Please copy out every row below word for word, leaving nothing out.

[Extracted records]

───

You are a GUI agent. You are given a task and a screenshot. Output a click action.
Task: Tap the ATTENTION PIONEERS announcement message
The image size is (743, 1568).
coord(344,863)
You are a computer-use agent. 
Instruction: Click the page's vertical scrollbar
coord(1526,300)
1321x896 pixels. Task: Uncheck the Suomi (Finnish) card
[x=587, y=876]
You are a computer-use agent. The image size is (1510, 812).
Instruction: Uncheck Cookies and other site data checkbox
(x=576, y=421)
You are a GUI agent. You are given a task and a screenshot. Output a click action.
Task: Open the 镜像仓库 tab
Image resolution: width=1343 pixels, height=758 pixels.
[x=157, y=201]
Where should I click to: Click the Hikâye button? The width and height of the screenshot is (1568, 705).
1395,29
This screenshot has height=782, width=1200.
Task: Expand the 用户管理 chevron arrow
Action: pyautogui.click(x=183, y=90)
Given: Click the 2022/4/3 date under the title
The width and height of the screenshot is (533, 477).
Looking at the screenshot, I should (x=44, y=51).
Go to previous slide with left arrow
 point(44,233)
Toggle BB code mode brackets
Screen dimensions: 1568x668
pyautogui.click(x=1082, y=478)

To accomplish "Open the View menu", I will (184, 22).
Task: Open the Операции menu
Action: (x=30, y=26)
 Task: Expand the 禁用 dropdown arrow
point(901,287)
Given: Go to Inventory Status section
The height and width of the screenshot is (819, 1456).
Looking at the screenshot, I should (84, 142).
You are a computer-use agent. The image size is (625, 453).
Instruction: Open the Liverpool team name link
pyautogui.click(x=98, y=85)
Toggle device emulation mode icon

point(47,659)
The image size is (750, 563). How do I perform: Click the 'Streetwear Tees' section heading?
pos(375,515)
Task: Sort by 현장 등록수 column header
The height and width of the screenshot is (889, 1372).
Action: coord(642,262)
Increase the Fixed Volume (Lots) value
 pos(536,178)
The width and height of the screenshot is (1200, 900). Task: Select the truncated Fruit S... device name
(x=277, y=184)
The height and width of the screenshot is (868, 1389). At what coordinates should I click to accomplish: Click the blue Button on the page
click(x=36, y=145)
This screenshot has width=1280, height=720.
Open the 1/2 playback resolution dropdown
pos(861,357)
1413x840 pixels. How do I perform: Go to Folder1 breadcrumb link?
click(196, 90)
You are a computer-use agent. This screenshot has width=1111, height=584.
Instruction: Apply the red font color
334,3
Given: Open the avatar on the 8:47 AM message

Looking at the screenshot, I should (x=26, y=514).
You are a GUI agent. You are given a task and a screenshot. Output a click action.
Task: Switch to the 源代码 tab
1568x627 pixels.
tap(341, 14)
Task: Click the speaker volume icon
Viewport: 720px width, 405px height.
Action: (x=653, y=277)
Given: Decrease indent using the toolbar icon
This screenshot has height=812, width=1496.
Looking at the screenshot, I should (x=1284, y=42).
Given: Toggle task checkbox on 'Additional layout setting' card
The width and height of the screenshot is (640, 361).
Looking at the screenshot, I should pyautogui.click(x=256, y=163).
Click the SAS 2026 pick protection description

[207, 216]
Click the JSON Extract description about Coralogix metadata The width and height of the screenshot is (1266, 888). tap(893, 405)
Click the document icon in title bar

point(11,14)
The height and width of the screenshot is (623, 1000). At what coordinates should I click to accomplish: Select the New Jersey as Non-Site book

───

Result of this task.
You are a GUI agent. You are given a task and a screenshot. Output a click action.
Task: Tap the ATTENTION PIONEERS announcement message
The image size is (743, 1568).
coord(344,863)
You are a computer-use agent. 
Instruction: Click the page's vertical scrollbar
coord(1526,300)
1321x896 pixels. Task: Uncheck the Suomi (Finnish) card
[x=587, y=876]
You are a computer-use agent. The image size is (1510, 812).
Instruction: Uncheck Cookies and other site data checkbox
(x=576, y=421)
You are a GUI agent. You are given a task and a screenshot. Output a click action.
Task: Open the 镜像仓库 tab
Image resolution: width=1343 pixels, height=758 pixels.
[x=157, y=201]
Where should I click to: Click the Hikâye button? The width and height of the screenshot is (1568, 705).
1395,29
This screenshot has height=782, width=1200.
Task: Expand the 用户管理 chevron arrow
Action: pyautogui.click(x=183, y=90)
Given: Click the 2022/4/3 date under the title
The width and height of the screenshot is (533, 477).
Looking at the screenshot, I should (x=44, y=51).
Go to previous slide with left arrow
 point(44,233)
Toggle BB code mode brackets
Screen dimensions: 1568x668
pyautogui.click(x=1082, y=478)

To accomplish "Open the View menu", I will (184, 22).
Task: Open the Операции menu
Action: (x=30, y=26)
 Task: Expand the 禁用 dropdown arrow
point(901,287)
Given: Go to Inventory Status section
The height and width of the screenshot is (819, 1456).
Looking at the screenshot, I should (84, 142).
You are a computer-use agent. The image size is (625, 453).
Instruction: Open the Liverpool team name link
pyautogui.click(x=98, y=85)
Toggle device emulation mode icon

point(47,659)
The image size is (750, 563). How do I perform: Click the 'Streetwear Tees' section heading?
pos(375,515)
Task: Sort by 현장 등록수 column header
The height and width of the screenshot is (889, 1372).
Action: coord(642,262)
Increase the Fixed Volume (Lots) value
 pos(536,178)
The width and height of the screenshot is (1200, 900). Task: Select the truncated Fruit S... device name
(x=277, y=184)
The height and width of the screenshot is (868, 1389). At what coordinates should I click to accomplish: Click the blue Button on the page
click(x=36, y=145)
This screenshot has width=1280, height=720.
Open the 1/2 playback resolution dropdown
pos(861,357)
1413x840 pixels. How do I perform: Go to Folder1 breadcrumb link?
click(196, 90)
You are a computer-use agent. This screenshot has width=1111, height=584.
Instruction: Apply the red font color
334,3
Given: Open the avatar on the 8:47 AM message

Looking at the screenshot, I should (x=26, y=514).
You are a GUI agent. You are given a task and a screenshot. Output a click action.
Task: Switch to the 源代码 tab
1568x627 pixels.
tap(341, 14)
Task: Click the speaker volume icon
Viewport: 720px width, 405px height.
Action: (x=653, y=277)
Given: Decrease indent using the toolbar icon
This screenshot has height=812, width=1496.
Looking at the screenshot, I should (x=1284, y=42).
Given: Toggle task checkbox on 'Additional layout setting' card
The width and height of the screenshot is (640, 361).
Looking at the screenshot, I should pyautogui.click(x=256, y=163).
Click the SAS 2026 pick protection description

[207, 216]
Click the JSON Extract description about Coralogix metadata The width and height of the screenshot is (1266, 888). tap(893, 405)
Click the document icon in title bar

point(11,14)
The height and width of the screenshot is (623, 1000). At what coordinates should I click to accomplish: Select the New Jersey as Non-Site book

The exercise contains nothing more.